Alla cessione di Golden Goose dal fondo Carlyle al fondo Permira, operazione annunciata in febbraio, mancava solo l’ultimo tassello: ora il quadro è completo. Una società controllata dai fondi Permira ha completato con successo l’acquisizione della quota di maggioranza di Golden Goose da Carlyle, che mantiene una partecipazione di minoranza nella società.

Novità al vertice
Cambiamenti anche nel management: Golden Goose ha nominato Maureen Chiquet presidente non esecutivo della società, che succede nel ruolo a Patrizio di Marco il quale rimane come co-investitore. Maureen Chiquet ha alle spalle importanti incarichi nell’alta gamma: dal 2003 al 2016 è stata ceo di Chanll, avendo iniziato la sua carriera in L’Oréal e avendo fatto un passaggio anche nell’americana Gap.

Dalle sneaker al total look
Fondato nel 2000 a Venezia, Golden Goose è considerato una “lepre” del lusso: in meno di vent’anni è passato dal core business delle sneaker artigianali al total look e oggi il marchio è presente in Europa, Stati Uniti e Asia, con una rete di 100 negozi a gestione diretta e una presenza on-line in rapida crescita (nella foto, il flagship store di Milano).

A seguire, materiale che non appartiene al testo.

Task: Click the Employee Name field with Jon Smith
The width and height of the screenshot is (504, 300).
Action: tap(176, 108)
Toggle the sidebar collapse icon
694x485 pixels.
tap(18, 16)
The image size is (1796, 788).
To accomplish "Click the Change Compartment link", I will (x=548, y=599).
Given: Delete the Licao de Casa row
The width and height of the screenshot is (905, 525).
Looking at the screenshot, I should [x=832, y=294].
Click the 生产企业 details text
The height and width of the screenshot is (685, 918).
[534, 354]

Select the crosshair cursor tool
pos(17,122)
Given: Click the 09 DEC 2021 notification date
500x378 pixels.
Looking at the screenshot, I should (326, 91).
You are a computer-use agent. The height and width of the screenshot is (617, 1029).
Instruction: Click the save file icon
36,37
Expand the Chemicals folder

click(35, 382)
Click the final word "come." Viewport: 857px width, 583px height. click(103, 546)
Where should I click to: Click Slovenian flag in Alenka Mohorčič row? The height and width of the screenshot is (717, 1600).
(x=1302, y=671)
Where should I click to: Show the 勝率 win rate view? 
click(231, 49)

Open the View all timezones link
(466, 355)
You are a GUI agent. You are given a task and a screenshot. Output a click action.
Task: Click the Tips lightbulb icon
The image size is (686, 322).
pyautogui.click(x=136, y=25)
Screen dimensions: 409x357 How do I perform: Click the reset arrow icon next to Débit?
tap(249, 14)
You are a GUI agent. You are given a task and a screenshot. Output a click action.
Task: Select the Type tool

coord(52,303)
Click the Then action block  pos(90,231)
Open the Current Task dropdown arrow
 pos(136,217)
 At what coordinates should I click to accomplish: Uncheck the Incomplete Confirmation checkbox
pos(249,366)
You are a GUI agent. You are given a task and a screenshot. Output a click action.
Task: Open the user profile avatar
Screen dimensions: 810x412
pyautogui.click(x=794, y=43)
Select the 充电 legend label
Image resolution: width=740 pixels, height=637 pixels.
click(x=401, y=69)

La visione del futuro post Covid
«Sono molto felice di dare il benvenuto a Permira come nostro nuovo partner. L’esperienza e la conoscenza del settore consumer maturata dal suo team saranno un grande valore aggiunto per la nostra continua crescita e per la diffusione dei nostri prodotti verso una clientela sempre più globale – spiega Silvio Campara, ceo di Golden Goose –. Gli avvenimenti degli ultimi mesi non hanno cambiato le nostre ambizioni di crescita e rimaniamo fortemente convinti del potenziale del nostro brand. A testimonianza di ciò, sono orgoglioso di annunciare che la squadra manageriale ha reinvestito tutti i propri proventi dell’operazione nell’azienda – la migliore e più tangibile dimostrazione di quanto crediamo nel futuro successo di Golden Goose e di quanto il nostro team sia unito. Vorrei cogliere l’occasione per ringraziare Carlyle per il loro supporto negli ultimi anni e sono lieto che abbiano reinvestito nel nostro progetto. Sono assolutamente emozionato ed onorato di accogliere Maureen Chiquet nella famiglia Golden Goose che, con la sua vision ed esperienza, è una grande fonte d’ispirazione per tutti noi».
Ottimista anche la manager francese: «Il marchio mi ha incuriosito da subito, perchè combina a regola d’arte tutti gli elementi del lusso - artigianalità, qualità e autenticità - con ciò che oggi i clienti desiderano di più: individualità, perfetta imperfezione e creatività sfrenata. Sono entusiasta di poter aiutare Golden Goose nella sua prossima fase di importante crescita».

Gli investimenti di Permira
Fondata nel 1985, Permira, più che un “semplice” fondo di investimento è advisor di fondi, con un capitale gestito pari a circa 44 miliardi di euro e 14 sedi tra Nord America, Europa e Asia. La società realizza investimenti di lungo termine sia di maggioranza che di minoranza, «con l’obiettivo di migliorare la performance e supportare la crescita in modo sostenibile delle società in portafoglio». I fondi Permira hanno realizzato oltre 250 investimenti di private equity in quattro settori chiave: technology, consumer, services e healthcare.